REPOSITORY, a place or repertory, in which any thing is preserved. Thus the British Repository at Woolwich, contains models of every sort of warlike stores, weapons, and fortification: whether invented by officers of the army or civilians, as well of other nations as of Britain, receipts being given to preserve the title to the inventor. The British Repository is indebted to the ingenuity of colonel Congreve, for some of its most useful and important instruments of escalade, fortification, and gunnery.

REPOUSSER, Fr. to drive back, to repel.

REPOUSSOIRS, Fr. Drivers, chissels.

Repoussoir, Fr. a small stick which artificers and fire-workers use in making fire pots and other works.

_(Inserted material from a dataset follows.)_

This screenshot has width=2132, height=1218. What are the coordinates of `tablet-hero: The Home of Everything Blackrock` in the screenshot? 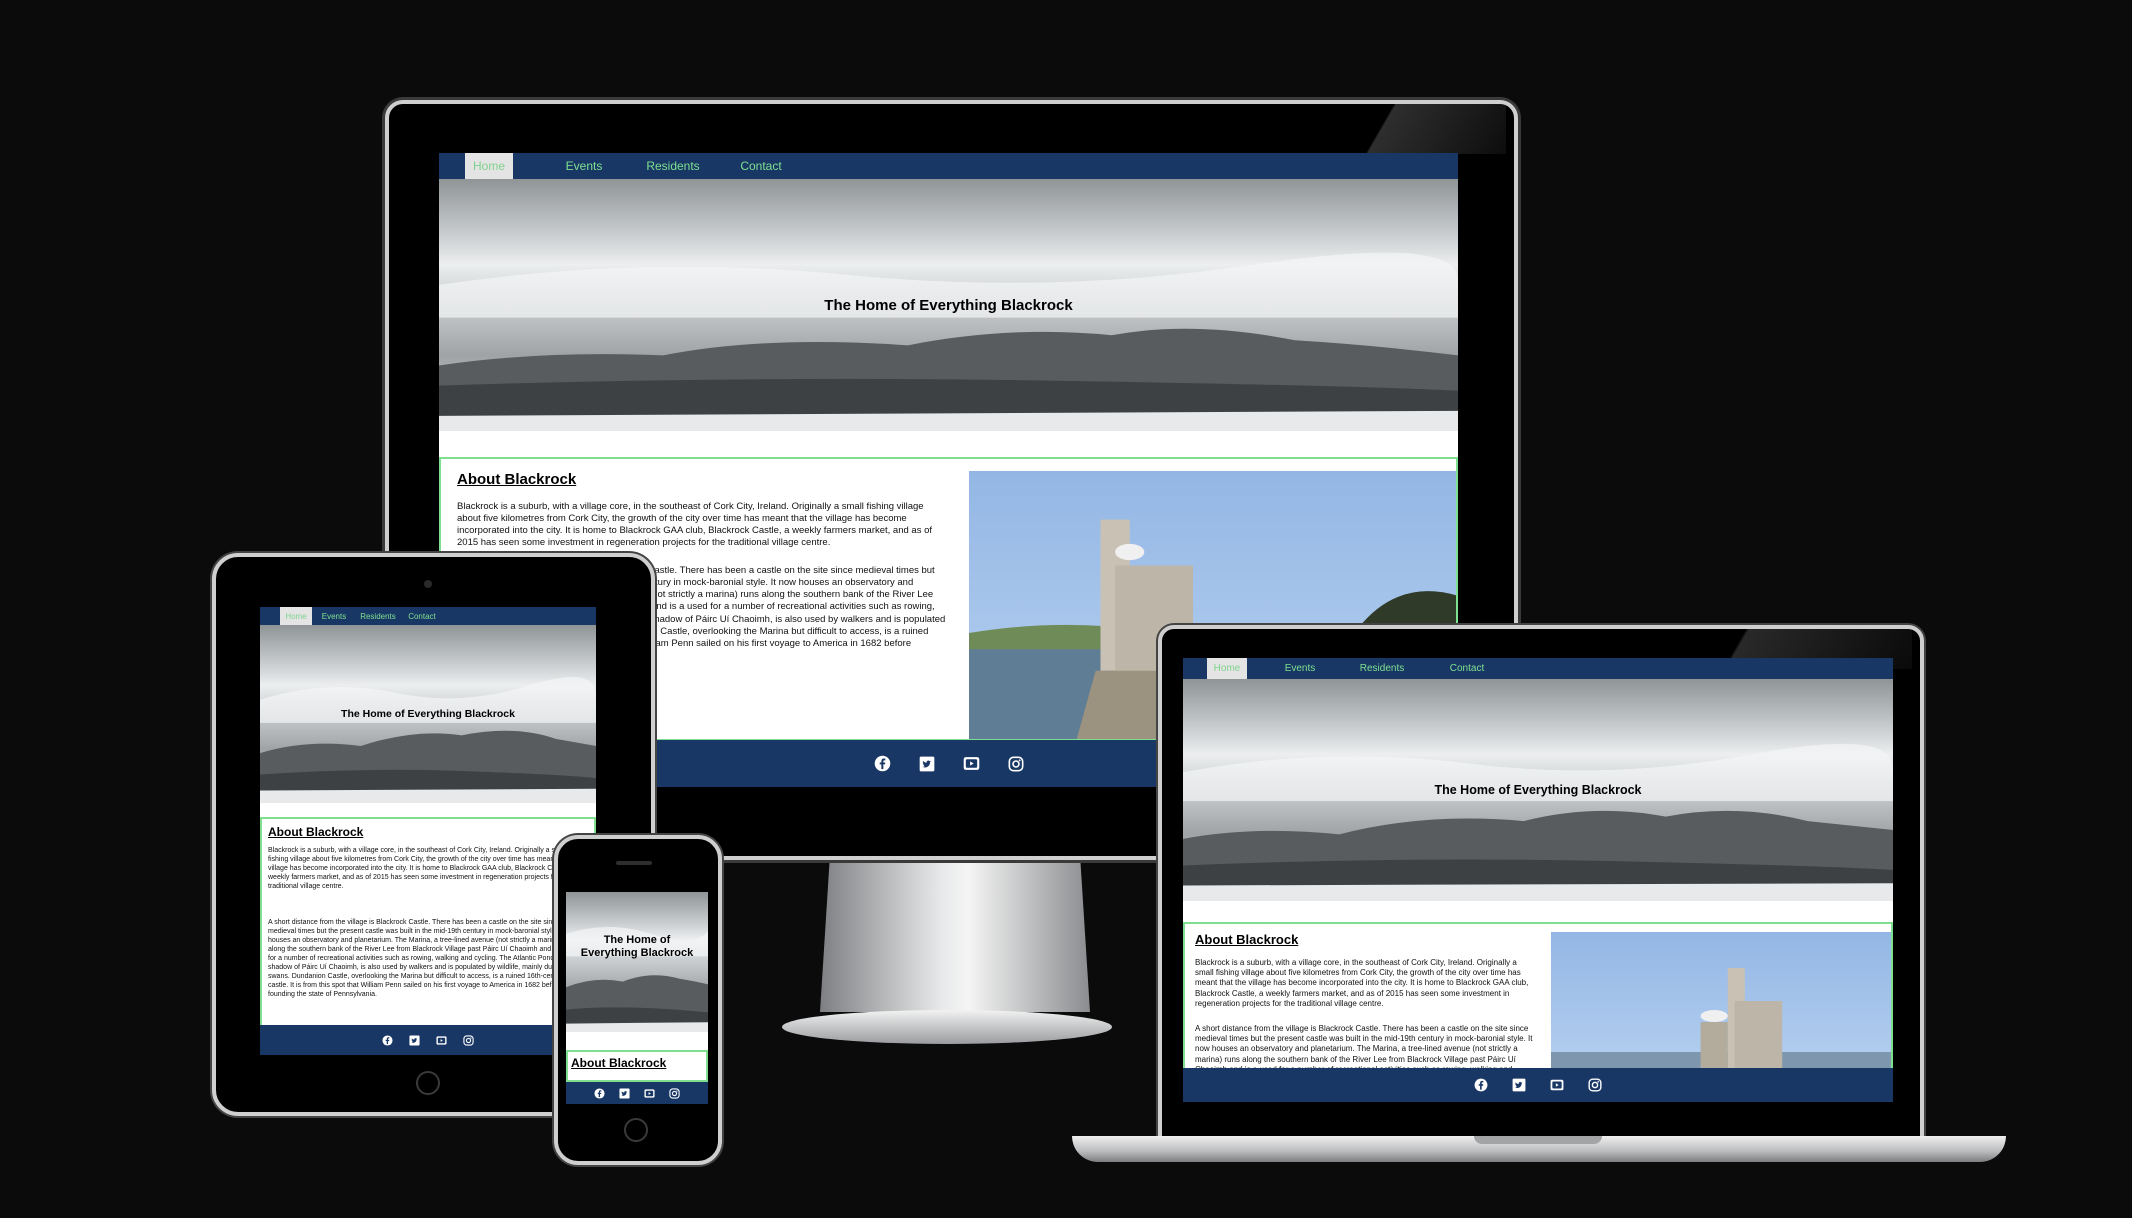 It's located at (428, 714).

REPRESAILLES, Fr. Reprisals.

REPRIMAND, a slighter kind of punishment sometimes inflicted on officers and non-commissioned officers. It consists in reproving or reprimanding them at the head of their respective regiments, troop, or company, as the cases may be. A reprimand is sometimes inserted in the orderly books.

REQUISITION, (réquisition, Fr.) A term peculiarly used by the French during the course of their revolution, and applicable to most nations in its general import. It signifies the act of exacting either men or things for the public service. Hence—Denrées, marchandises mises en réquisition; necessaries of life, goods, &c. put in a state of requisition, or subject to be disposed of for the common good at a fixed price.

Jeunes gens de la Requisition, Fr. Young men required or called upon to serve in the army.

REQUISITIONNAIRE, Fr. A person liable to be put in a state of requisition.

RESERVE, corps de réserve, Fr. any select body of troops posted by a general out of the first line of action, to answer some specific or critical purpose, in the day of battle. The French likewise call that body a corps de réserve, which is composed of the staff of the army, and moves with the commander in chief, from whom it receives the parole or word; but in every other respect it is governed by its own general.